The Bog Wife

The Bog Wife by Kay Chronister is an atmospheric Appalachian Gothic with strong elements of folklore and/or magical realism depending on how literally you want to read.

It tells the story of five siblings - the Haddesley family - who are required to live by a strict covenant to tend to the cranberry bog they live on. They live under specific rules of care for the bog and surrounding land as well as themselves; for example, no one in the family is permitted to marry or bear children with the exception of the eldest male - who is given a wife created and sent by the bog itself who bears the next generation of Haddesleys and has done so for centuries, according to their father.

When the patriarch, Charles, is near death, he instructs his adult children to start the ritual to bring the next bog wife hence continuing his family line. HIs children, however, have other ideas, and begin to question their roles in the ritual and even the veracity of their family's legacy, including who their mother was and where she went when she disappeared years before.

The story is told by those adult children, who are five unreliable narrators as the POV switches from one sibling to next several times throughout the telling.

  • Wenna, who has been gone for 10 years, can see what her siblings were perhaps too close to see, which is that the bog is dying. Whatever they've been doing to tend it isn't working.

  • Charles, the eldest son, was permanently injured - and made sterile - by a hickory tree with shallow roots falling onto the house and directly on top of the bed he was sleeping in.

  • Eldest daughter Eda has spent her whole life caring for her younger siblings since her mother had mentally withdrawn years before physically abandoning them, and she feels it's her responsibility to keep doing so.

  • Younger son Percy has been told by their father that continuing the family line is his responsibility due to his older brother's injury - but that he must kill his brother to ensure the ritual works correctly.

  • Youngest daughter Nora constantly rescues injured animals, insisting on keeping many of them as pets in her room, and she is equally insistent that all her siblings must remain together.
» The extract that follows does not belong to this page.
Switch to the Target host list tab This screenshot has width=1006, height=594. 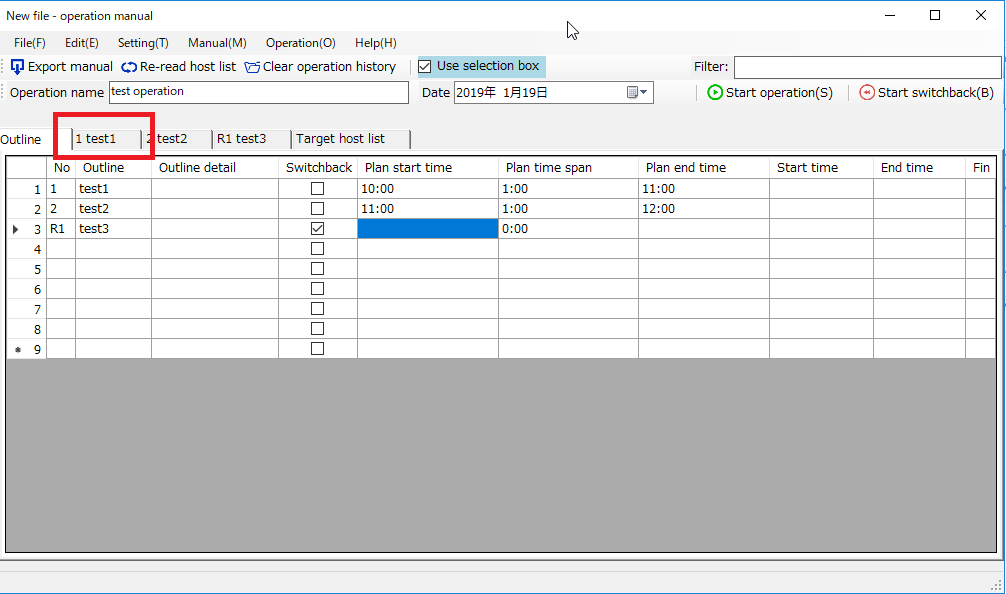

The Bog Wife almost reads like a fairy tale, with its rich mythology and casual disregard for what we might consider "reality", but it's also a tale full of heart as the siblings - all characters with whom it is impossible not to empathize thanks to Chronister's care in developing them as the most "real" part of the book and fully three-dimensional - wrestle with their loyalty to each other, their parents, the land, and themselves when those loyalties are at odds.